Uber and Lyft probably figured they would have laid off these workers by now, replaced by robots. But like many promises of automation, driverless cars are still a long way from becoming a reality. Uber and Lyft have begun to flatten these workers' incomes to stem the bleeding of their own reserves. That's when drivers started to react.

This struggle for workers' rights is based on the growing recognition that the expansion of the digital economy does not just reflect the triumph of unstoppable technological change. Behind the Silicon Valley rhetoric, much of what appears to be technological innovation is nothing more than a means of circumventing regulations, including minimum wage laws. By misclassifying its employees, Uber missed paying hundreds of millions of dollars to US unemployment insurance systems. Yet, during the economic crisis stemming from Covid-19, Uber lobbied the federal government to step in and pay their drivers' unemployment insurance.

Why could Uber win twice? It makes sense to require companies to either hire workers for stable jobs or not hire them at all. But in an environment of weak economic growth, this requirement will fail to guarantee economic security for all. Capitalist economies were able to extend security to more and more workers only in periods of rapid economic growth, when low unemployment rates enabled workers to demand better wages and better working conditions. The era of high-speed economic growth is long over and will not return.

The high rates of economic growth in the mid-20th century – the benchmark for any policy that seeks to restore economic growth in the present – ​​were premised on a historically exceptional period. The restoration of stable international trade after two world wars made possible the greatest growth in productive capacity in human history, not only in Europe and the United States, but in Worldwide. In the 1970s, rapid expansion gave way to worsening global overcapacity, resulting in increased competition and falling rates of investment in internationally traded goods.

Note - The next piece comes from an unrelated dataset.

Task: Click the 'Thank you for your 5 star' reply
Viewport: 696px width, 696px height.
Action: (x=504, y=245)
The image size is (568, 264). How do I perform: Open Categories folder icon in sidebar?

People found themselves jockeying for jobs in the growing service sector, where the potential for increased labor productivity, and therefore economic growth, is significantly smaller.

Workers' inability to find steady employment is therefore not the result of recent advances in automation technologies, which, like driverless cars, almost never caught on. Their situation results from a daily reality of low profitability in economies saturated with capital, and with insufficient opportunities for its reinvestment, so that dividends and share buybacks increasingly become the norm for cash surpluses. With investment opportunities shrinking, huge pools of capital went to highly speculative companies, such as Uber and Lyft, with little proven profitability.

It's no surprise that governments have turned a blind eye to Uber and Lyft's bad behavior for so long. Governments are complicit in increasing the vulnerability of workers. Faced with persistently slow economic growth and high unemployment rates, governments have for decades tried to convince companies to invest by making it easier the cut of benefits of workers and tax exemptions. Once again, this attempt to restore conditions for rapid economic growth has failed, as have supply-side and demand-side solutions. trickle down, who failed to generalize economic prosperity. The Covid crisis has only made the economic outlook even less favourable.

People need security that is not job-related. The pandemic has accentuated this imperative. In a world as rich as ours, and given the technologies we already produce – even without the dreams of automation being realized – everyone should have access to food, energy, housing and health. If people had that security, why would they choose to work horrible, low-paying jobs? The owners of Uber and Lyft know that their business needs them to be able to make the key decisions that shape our future, without our voice. The world of work will have to be democratized. They are just postponing what will be inevitable.

*Aaron Benanav is a researcher at Humboldt University (Berlin).